On 18 September 2013 08:10, tor@t-3.net wrote:
The OP I saw said:
The Wau Holland Foundation can currently only reimburse via wire transfer.
This seems to be end-of-story in terms of who, in the end, is ultimately getting liability/risk, and points to practically no chance at anonymity within our currently hacked banking system. It's not related to taxation or what organization may or may not be trusted. It's about what information is being gathered from the system by 3rd parties for possible use tomorrow.
Sure, right now. But he said:
On 17 September 2013 14:27, Moritz Bartl moritz@torservers.net wrote:
The Wau Holland Foundation agreed to be one of the organizations willing to handle the money and pass it on to other entities, be it single operators or organizations. Both Torproject and Wau Holland Foundation checked with their lawyers to see if this turns into a problem about liability, and it looks like it does not. We're open for more organizations to join in to manage the reimbursement process, but this is what we've got for now.
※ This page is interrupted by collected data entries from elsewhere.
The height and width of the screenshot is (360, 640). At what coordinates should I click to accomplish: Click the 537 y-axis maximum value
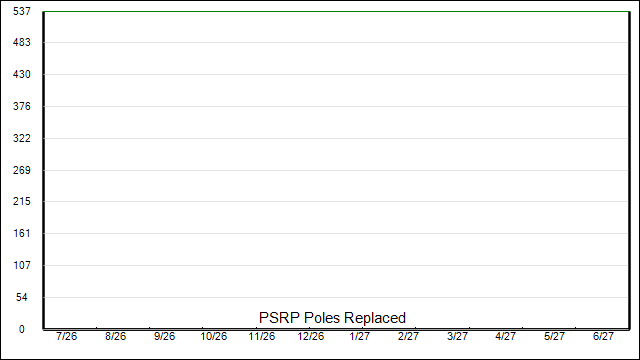[22, 11]
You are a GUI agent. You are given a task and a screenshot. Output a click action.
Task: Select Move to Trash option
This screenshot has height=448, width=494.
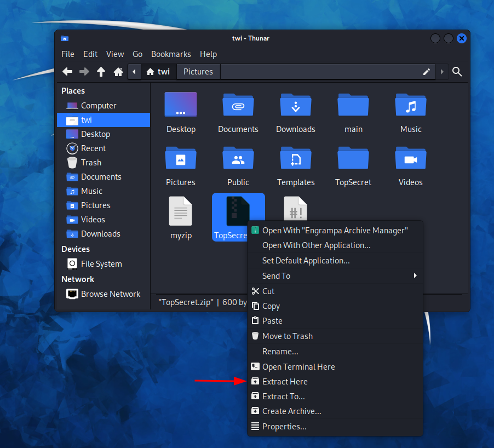[x=287, y=336]
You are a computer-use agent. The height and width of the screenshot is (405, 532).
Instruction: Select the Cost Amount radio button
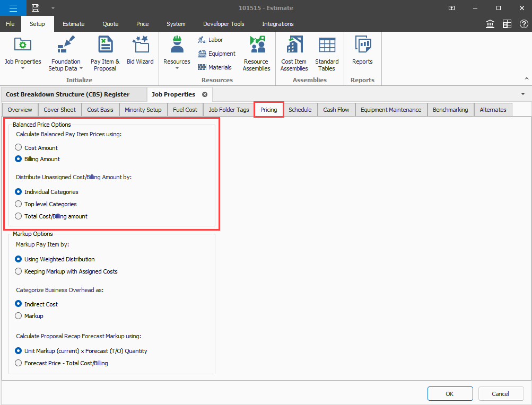click(x=19, y=147)
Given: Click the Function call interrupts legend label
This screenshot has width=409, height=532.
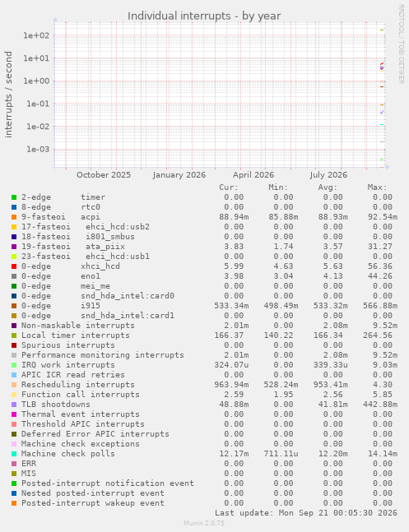Looking at the screenshot, I should point(81,394).
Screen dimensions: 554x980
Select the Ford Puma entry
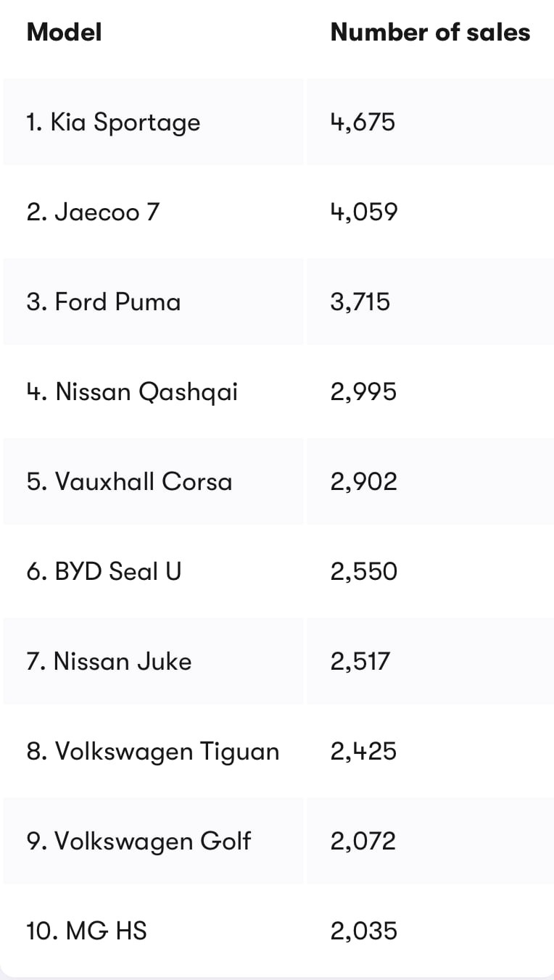[x=104, y=302]
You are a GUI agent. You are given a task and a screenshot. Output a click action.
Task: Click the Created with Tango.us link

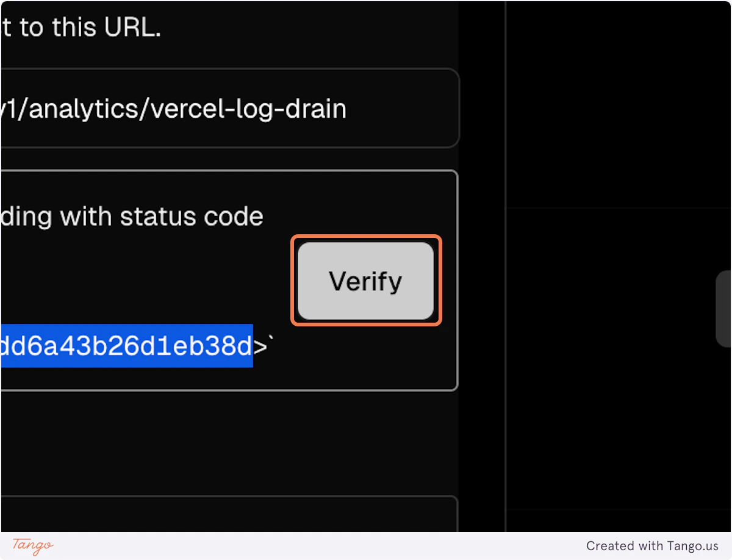click(x=653, y=545)
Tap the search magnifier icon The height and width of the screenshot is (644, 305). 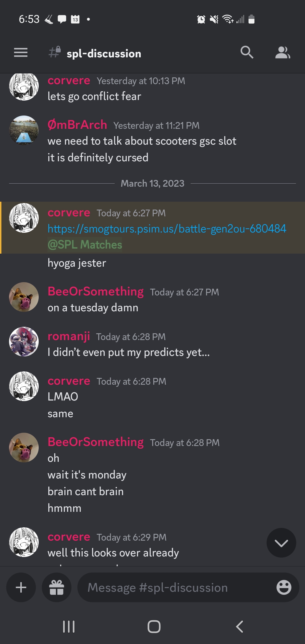247,53
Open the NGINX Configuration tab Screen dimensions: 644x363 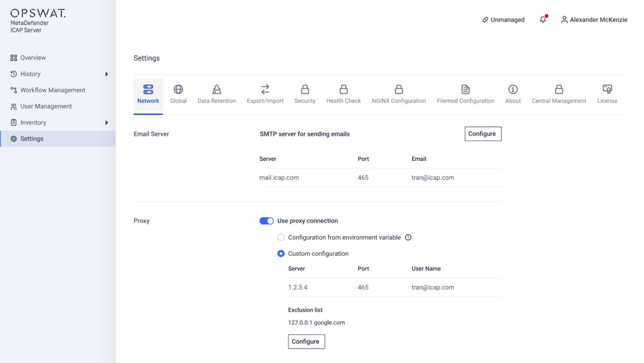398,94
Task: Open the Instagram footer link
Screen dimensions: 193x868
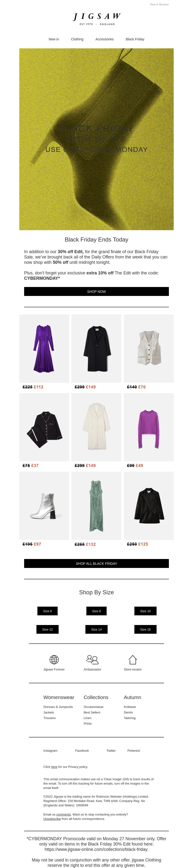Action: tap(50, 751)
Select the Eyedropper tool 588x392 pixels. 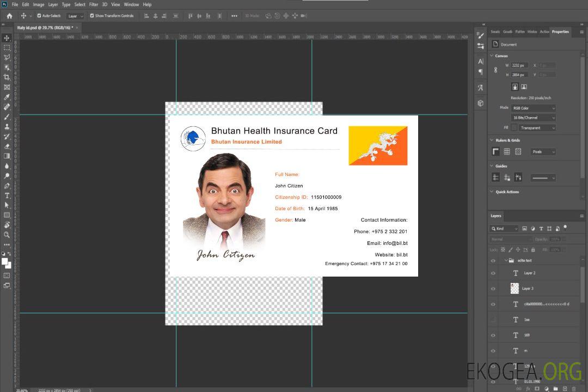[x=7, y=97]
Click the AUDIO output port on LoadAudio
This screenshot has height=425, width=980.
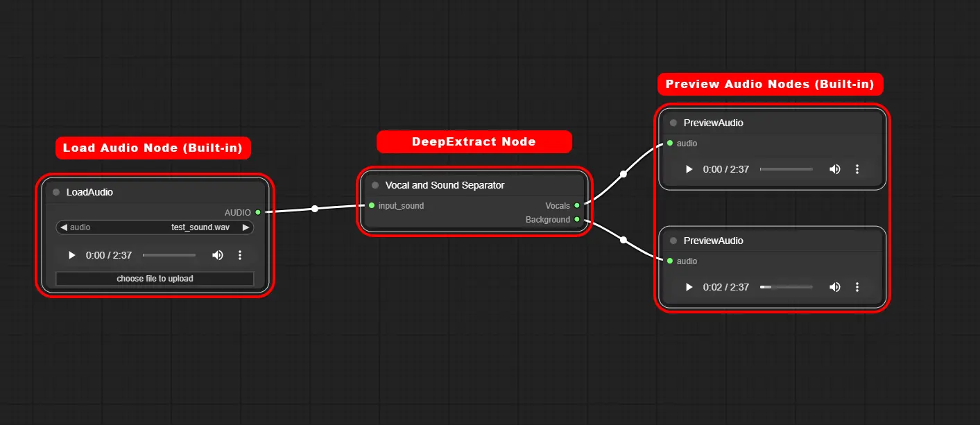point(258,212)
So from my perspective, if, say, the Bitcoin Foundation came forward and said "Our lawyers are cool with reimbursing anonymous people via Bitcoin, and we're cool shouldering the accounting/taxation burden." - then it might happen. But ultimately there is accounting, taxation, and legal liability that must be shouldered by someone. So far only Wau Holland has stepped up. But it's not to say someone couldn't.